Just as you may select a file from a directory tree by specifying its absolute pathname, you may select any node from the document tree by its absolute path. To select the <index> element, the path would be /document/index. In a file system, names must be unique within a directory. Thus, a path will select only one file. In an XML document, however, a parent element may have many child elements with the same name. Thus, the absolute XPath expression /document/para selects the nodes on lines 5 and 6 of the sample document, and /document/index/item selects the elements whose start tags are on lines 8 and 11.

Just as you can create relative path names in a file system (relative to the “current working directory”) XPath allows you to specify nodes by using path names relative to the “context node” in the document tree. If your context node is the <para> on line 5, the relative path to the index nodes is simply index. If your context node is the <index> on line 7, then the path item/para will select the nodes on lines 9 and 12. In these cases, as with file systems, every time you take a new step on the path, you look at the children of the context node.

Just as a filesystem path uses .. (dot dot) to allow you to move up to a parent directory in the directory tree, XPath uses .. to move to the parent of a node. Thus, if your context node is the <para> element on line 12, the relative path name to the <endnote> element would be ../../endnote.

At this point, we must abandon the filesystem analogy, since XPath gives you many more ways to move around the document tree than just the parent and child relationships. With XPath, you may specify an axis, which is the direction in which you want to look as you move to the next step in the path. We have actually been using the child axis as a default; the non-abbreviated syntax for item/para is child::item/child::para. The following descriptions of XPath axes is adapted from XML in a Nutshell, by Elliotte Rusty Harold and W. Scott Means, ISBN 1-56592-580-7.

In an XPath expression, you select nodes by giving the axis and the name of the node(s) you want. You may also use these constructions: axis::* to mean “all element nodes along an axis,” @* to mean “all attribute nodes of the context node,” and axis::node() to mean “all nodes, including text and comments, attributes, and namespaces, along an axis. Table B.1, “Examples of XPath Axes” gives some examples in terms of line numbers in Example B.1, “Sample XML Document”.

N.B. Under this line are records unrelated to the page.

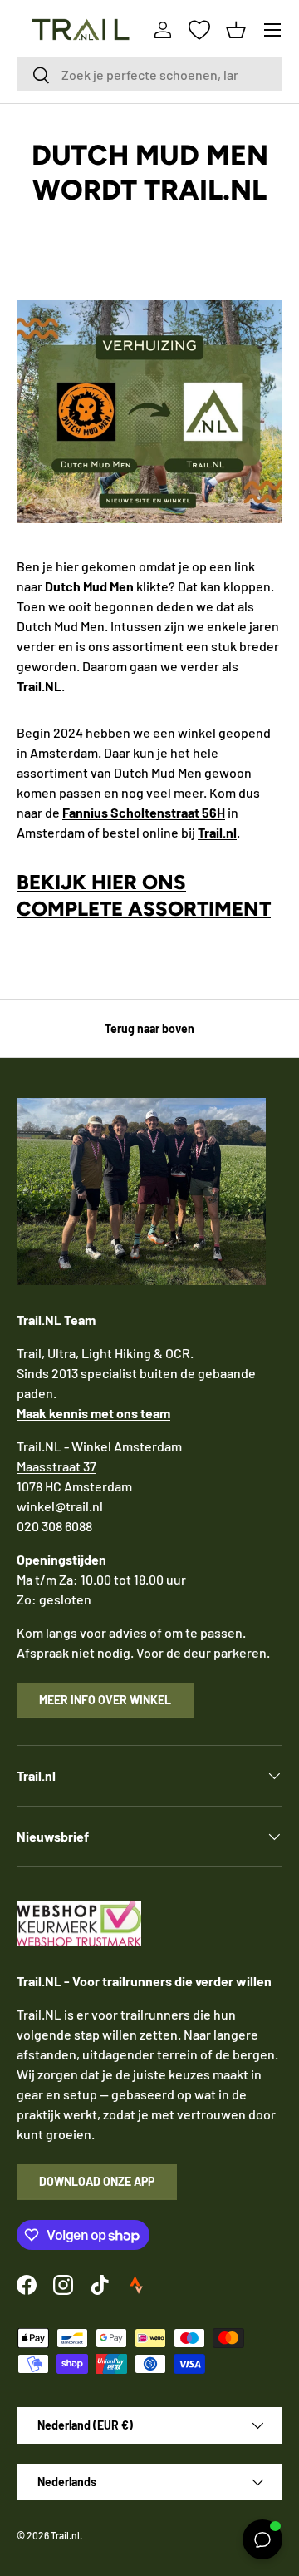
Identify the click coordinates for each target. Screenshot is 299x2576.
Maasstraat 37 (56, 1466)
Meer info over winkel (105, 1700)
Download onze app (96, 2181)
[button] (236, 30)
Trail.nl (65, 2535)
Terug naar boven (149, 1028)
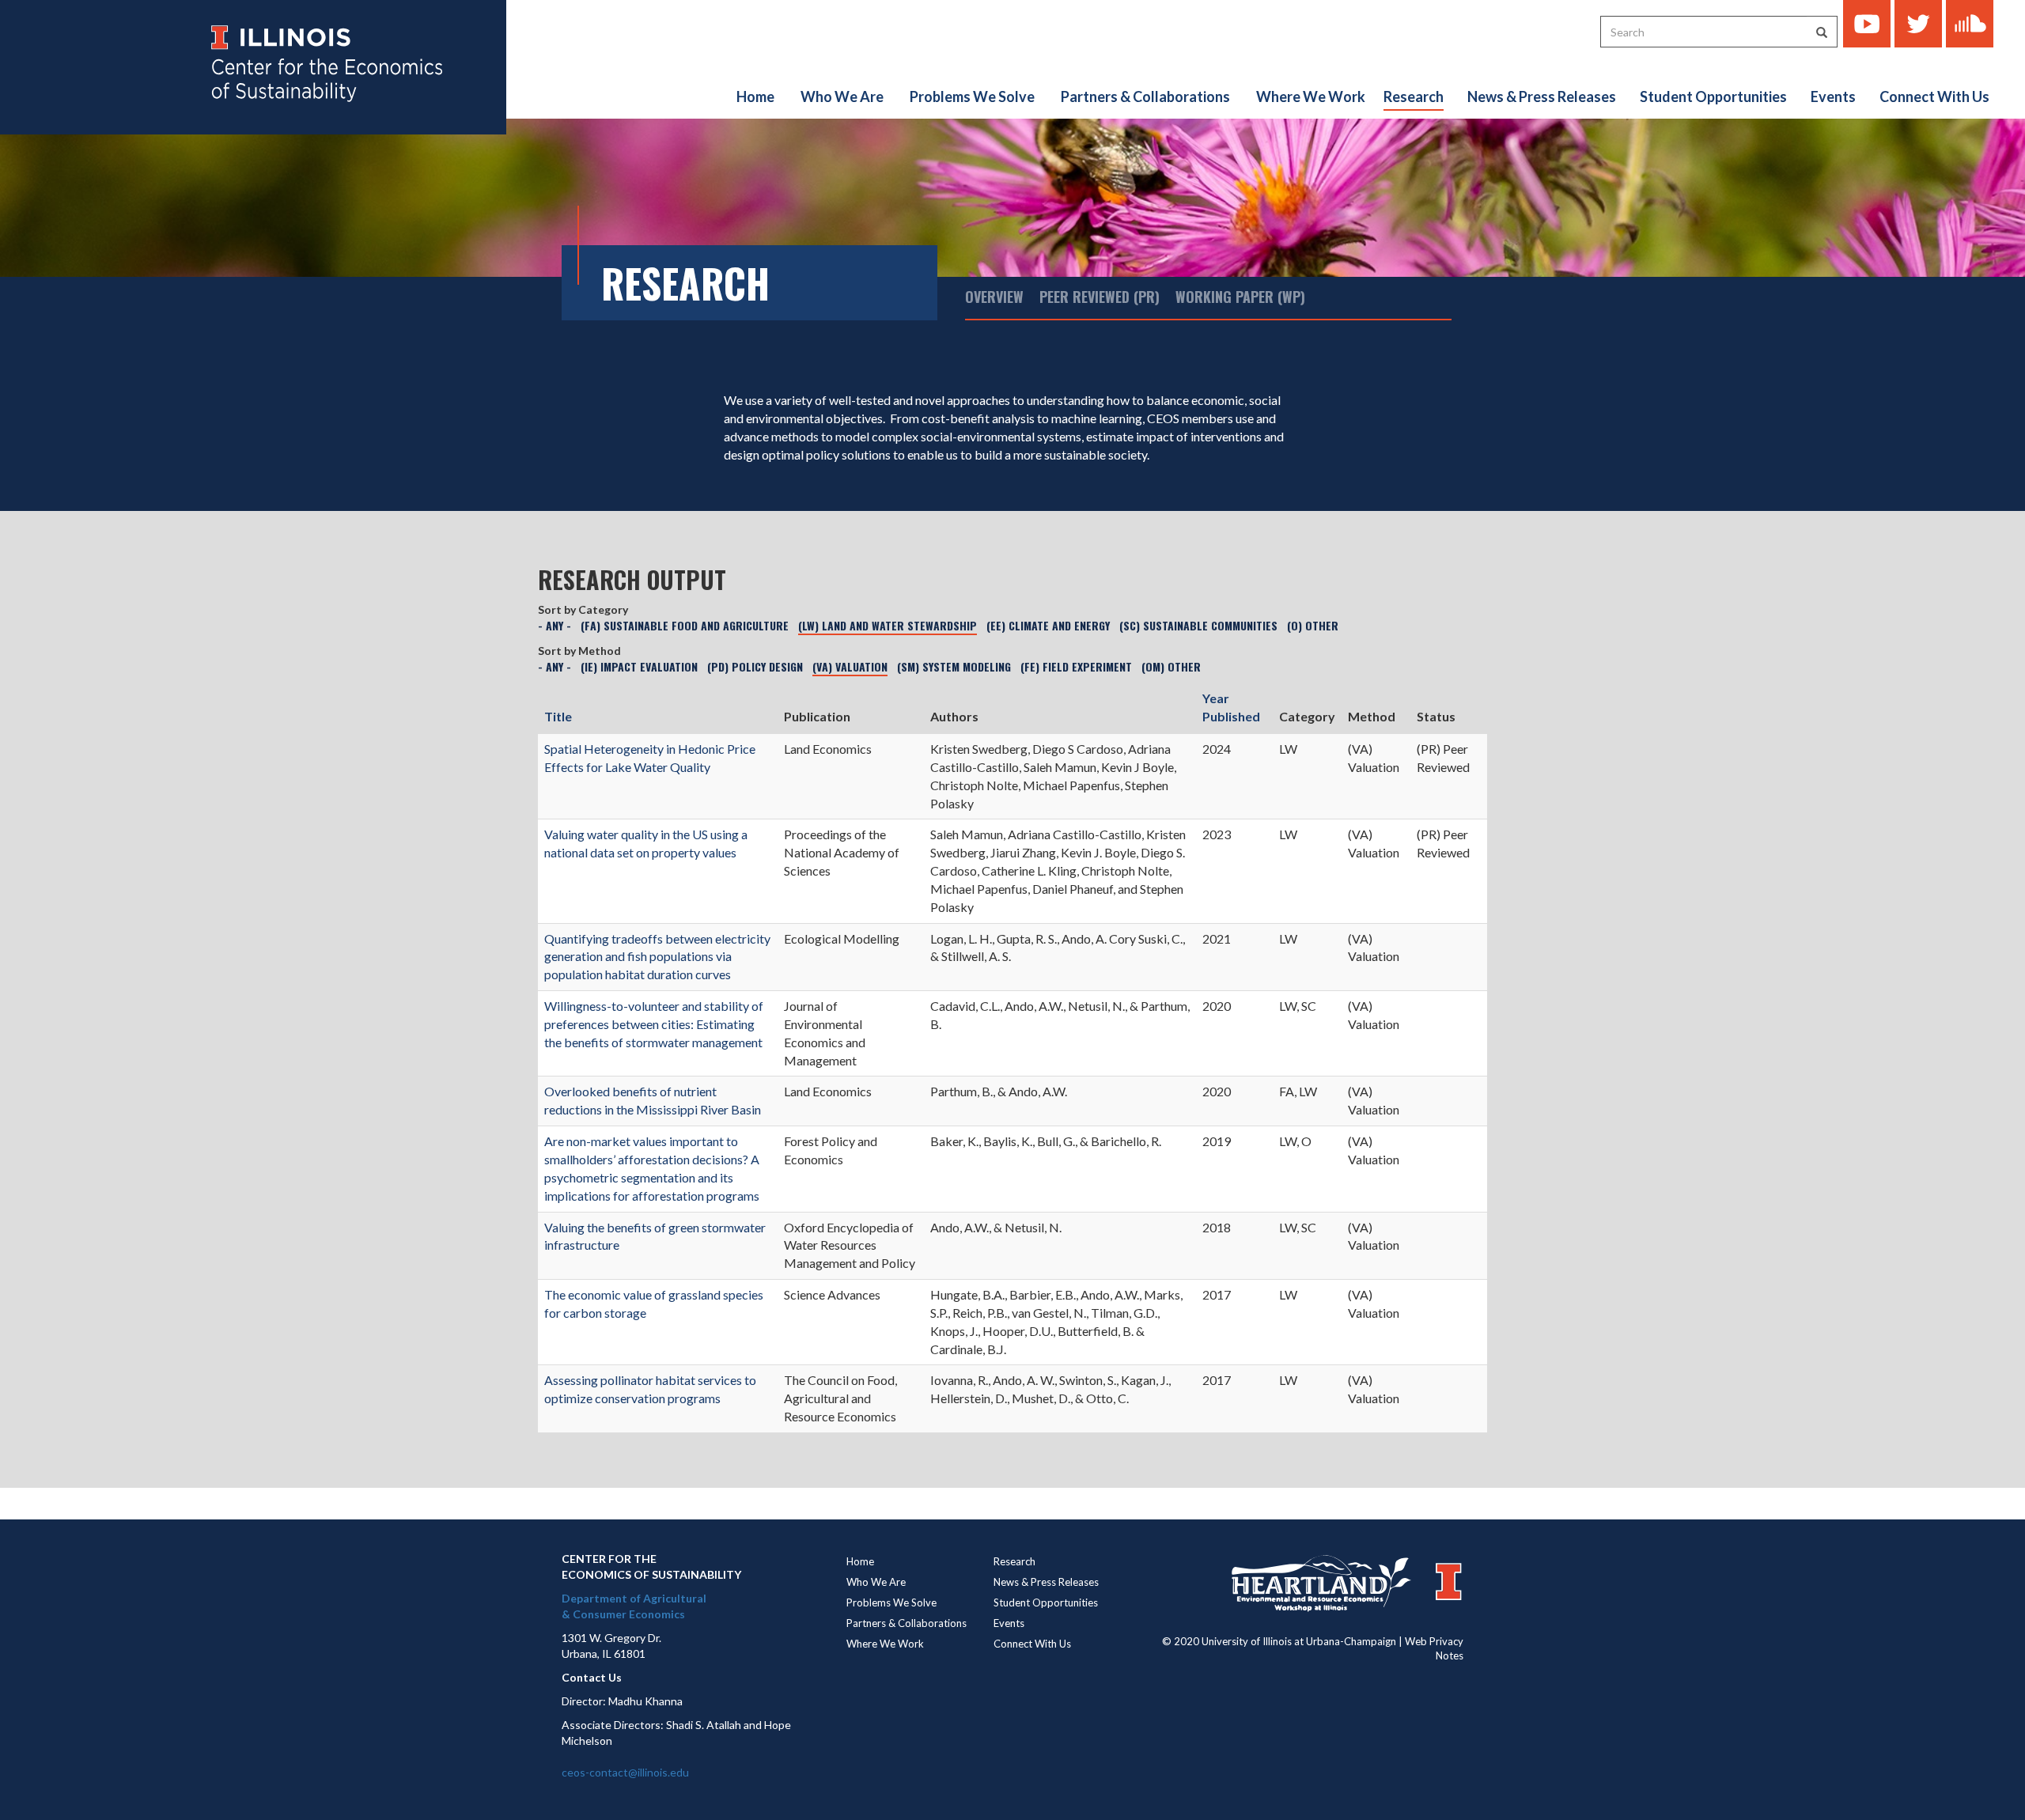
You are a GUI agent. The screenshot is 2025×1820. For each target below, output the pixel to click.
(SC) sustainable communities (1198, 625)
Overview (994, 296)
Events (1833, 96)
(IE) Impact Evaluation (639, 666)
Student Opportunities (1713, 96)
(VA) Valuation (850, 666)
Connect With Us (1934, 96)
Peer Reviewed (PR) (1099, 296)
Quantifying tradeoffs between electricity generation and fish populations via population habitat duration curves (657, 956)
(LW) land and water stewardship (887, 625)
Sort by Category (583, 609)
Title (558, 716)
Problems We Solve (972, 96)
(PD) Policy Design (755, 666)
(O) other (1312, 625)
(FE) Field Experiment (1076, 666)
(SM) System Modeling (954, 666)
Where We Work (1310, 96)
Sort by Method (579, 650)
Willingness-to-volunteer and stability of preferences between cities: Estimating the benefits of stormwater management (653, 1024)
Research (1413, 96)
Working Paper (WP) (1240, 296)
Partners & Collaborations (1145, 96)
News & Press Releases (1541, 96)
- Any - (554, 625)
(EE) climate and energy (1048, 625)
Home (755, 96)
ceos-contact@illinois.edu (625, 1772)
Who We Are (842, 96)
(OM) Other (1171, 666)
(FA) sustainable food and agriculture (685, 625)
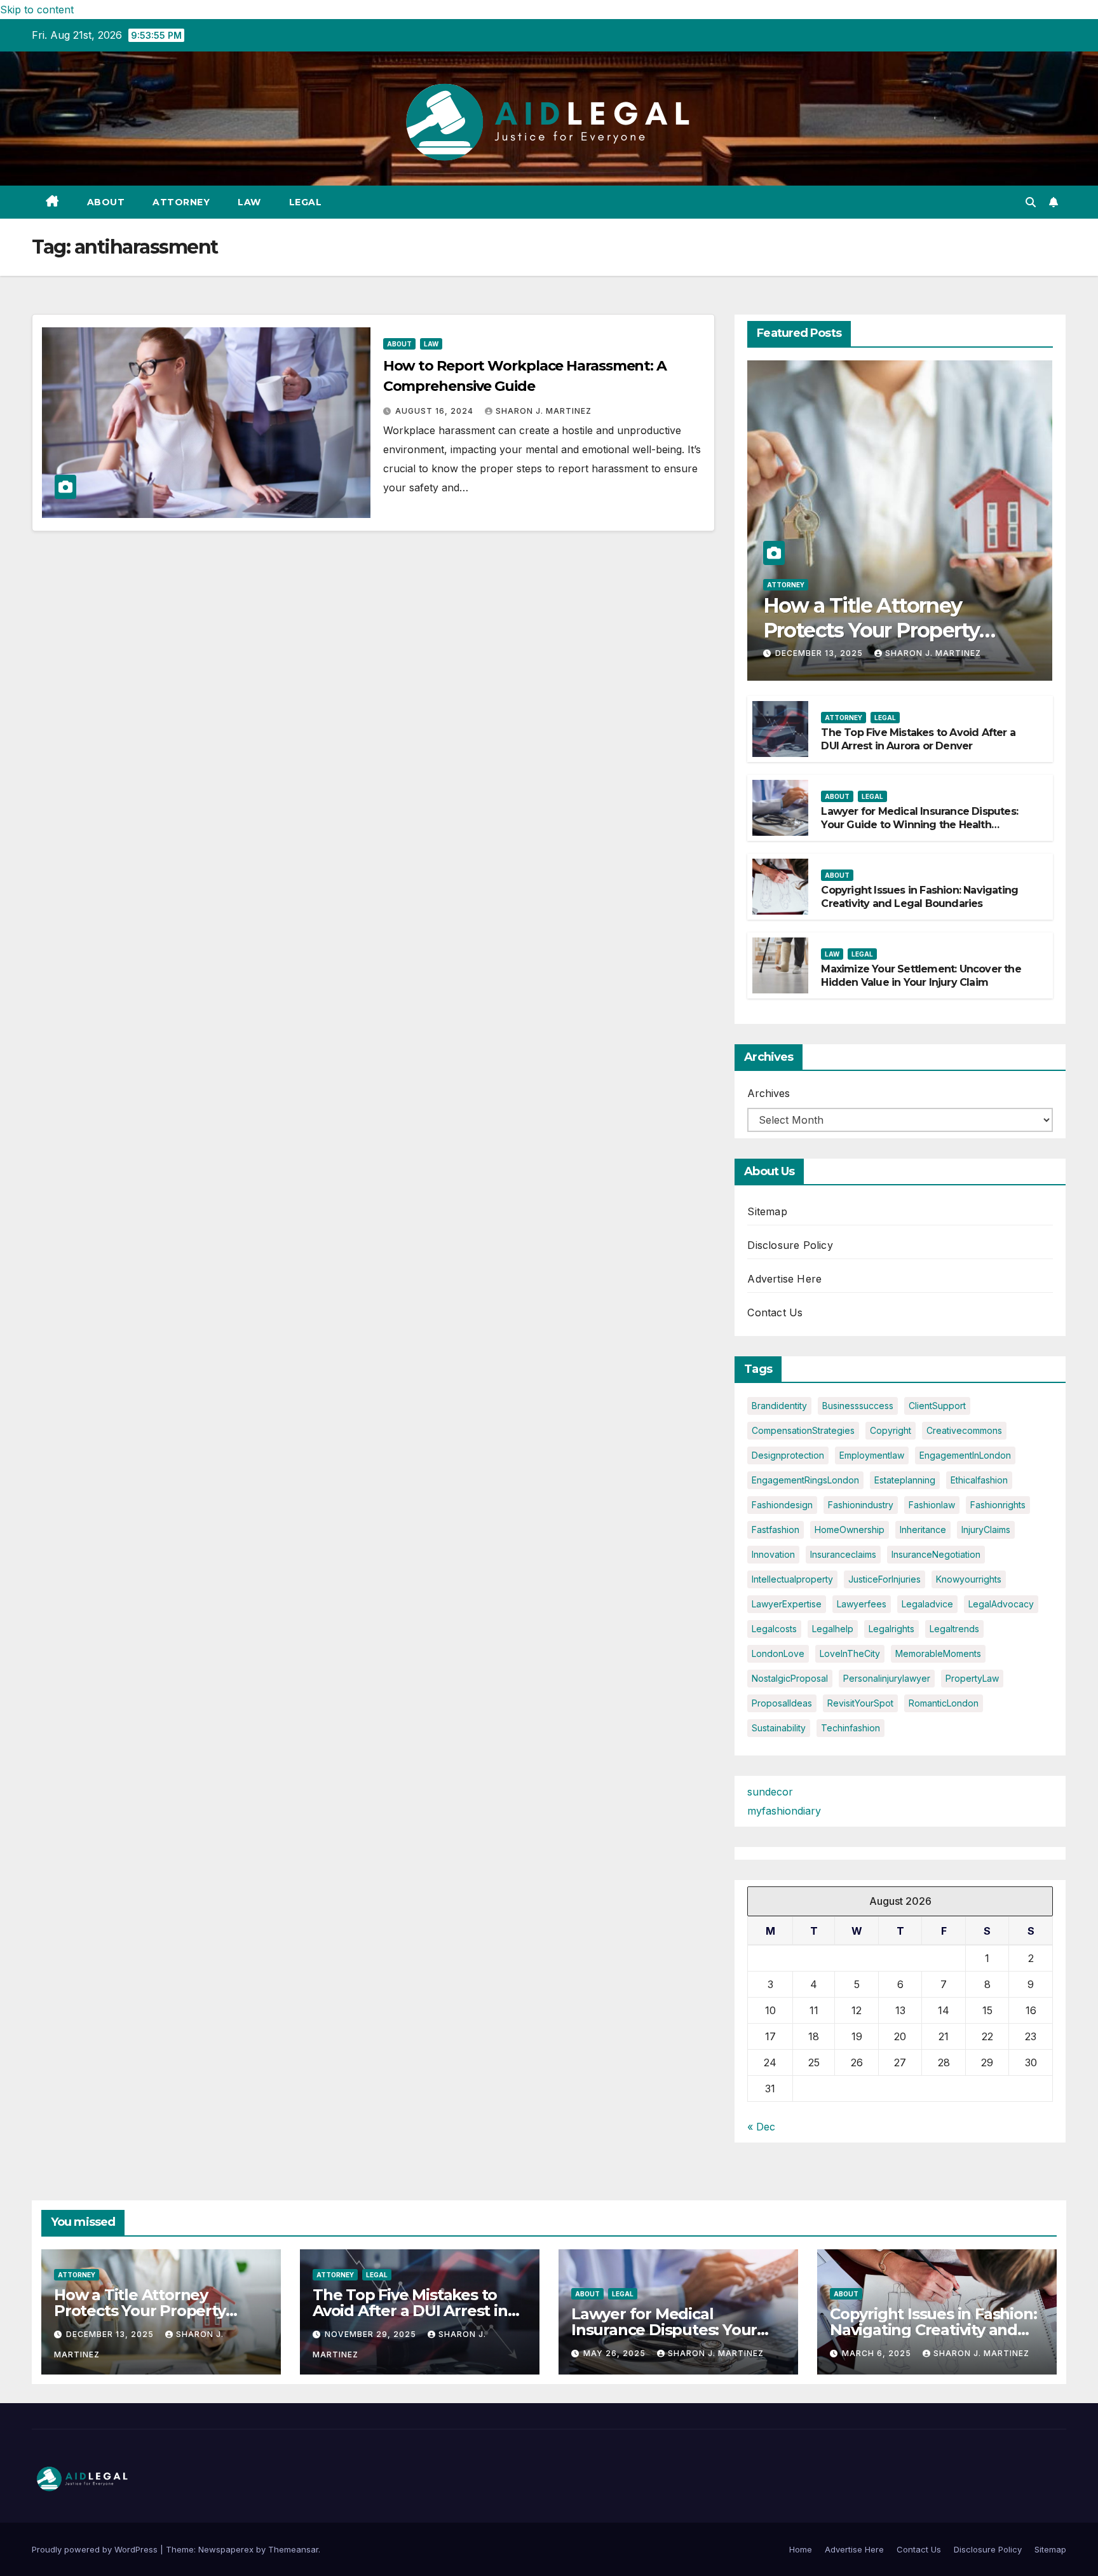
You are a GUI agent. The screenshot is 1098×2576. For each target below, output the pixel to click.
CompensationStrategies (803, 1430)
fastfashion (775, 1529)
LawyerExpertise (787, 1603)
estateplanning (904, 1480)
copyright (890, 1430)
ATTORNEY (181, 202)
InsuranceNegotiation (935, 1554)
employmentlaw (871, 1455)
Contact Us (775, 1312)
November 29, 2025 (372, 2334)
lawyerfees (861, 1603)
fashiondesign (782, 1504)
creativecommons (964, 1430)
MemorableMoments (938, 1653)
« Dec (761, 2126)
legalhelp (832, 1628)
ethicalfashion (979, 1480)
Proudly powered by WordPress (96, 2549)
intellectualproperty (792, 1579)
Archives (768, 1093)
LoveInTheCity (850, 1653)
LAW (249, 202)
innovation (773, 1554)
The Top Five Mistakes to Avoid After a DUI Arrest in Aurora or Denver (918, 739)
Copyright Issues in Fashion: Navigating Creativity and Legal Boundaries (919, 897)
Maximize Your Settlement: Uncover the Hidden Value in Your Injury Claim (920, 975)
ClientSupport (937, 1405)
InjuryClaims (985, 1529)
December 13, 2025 (820, 653)
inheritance (923, 1529)
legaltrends (954, 1628)
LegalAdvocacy (1001, 1603)
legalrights (891, 1628)
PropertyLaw (972, 1678)
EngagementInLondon (965, 1455)
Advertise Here (784, 1278)
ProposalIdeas (782, 1703)
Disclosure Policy (789, 1245)
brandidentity (779, 1405)
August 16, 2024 (435, 411)
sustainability (779, 1727)
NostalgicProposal (790, 1678)
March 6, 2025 (878, 2353)
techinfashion (850, 1727)
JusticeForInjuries (884, 1579)
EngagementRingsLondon (805, 1480)
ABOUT (106, 202)
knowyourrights (968, 1579)
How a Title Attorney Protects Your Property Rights (871, 630)
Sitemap (767, 1211)
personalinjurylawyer (886, 1678)
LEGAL (305, 202)
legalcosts (774, 1628)
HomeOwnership (849, 1529)
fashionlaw (932, 1504)
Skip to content (37, 9)
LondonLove (778, 1653)
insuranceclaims (843, 1554)
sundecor (770, 1791)
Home (800, 2549)
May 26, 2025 (615, 2353)
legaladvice (927, 1603)
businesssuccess (857, 1405)
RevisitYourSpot (860, 1703)
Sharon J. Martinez (544, 411)
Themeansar (293, 2549)
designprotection (788, 1455)
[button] (1031, 202)
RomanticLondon (944, 1703)
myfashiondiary (784, 1810)
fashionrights (998, 1504)
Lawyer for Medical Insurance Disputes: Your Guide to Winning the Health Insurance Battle (919, 824)
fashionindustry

But wait, there’s more! You can also select nodes depending on a condition. This condition is known as a predicate (since the selection is “predicated upon” the condition). The predicate is enclosed in square brackets, and may also contain an XPath expression. Thus, to find all <para> elements that have an align attribute with the value center, you would say //para[@align="center"], or, without abbreviations, /descendant-or-self::para[attribute::align="center"]. If you were at line 15 of Example B.1, “Sample XML Document” and wanted to find all the preceding <para> elements that had <item> parents, you would say preceding::para[parent::item]. A predicate does not require a relational operation like = or > or <=; if the node exists, the predicate is true. If it doesn’t, the predicate is false.

Note

The expression preceding::para[parent::item] selects the <para> nodes, not the <item> node. The predicate looks for the parent::item, but does not change the context node.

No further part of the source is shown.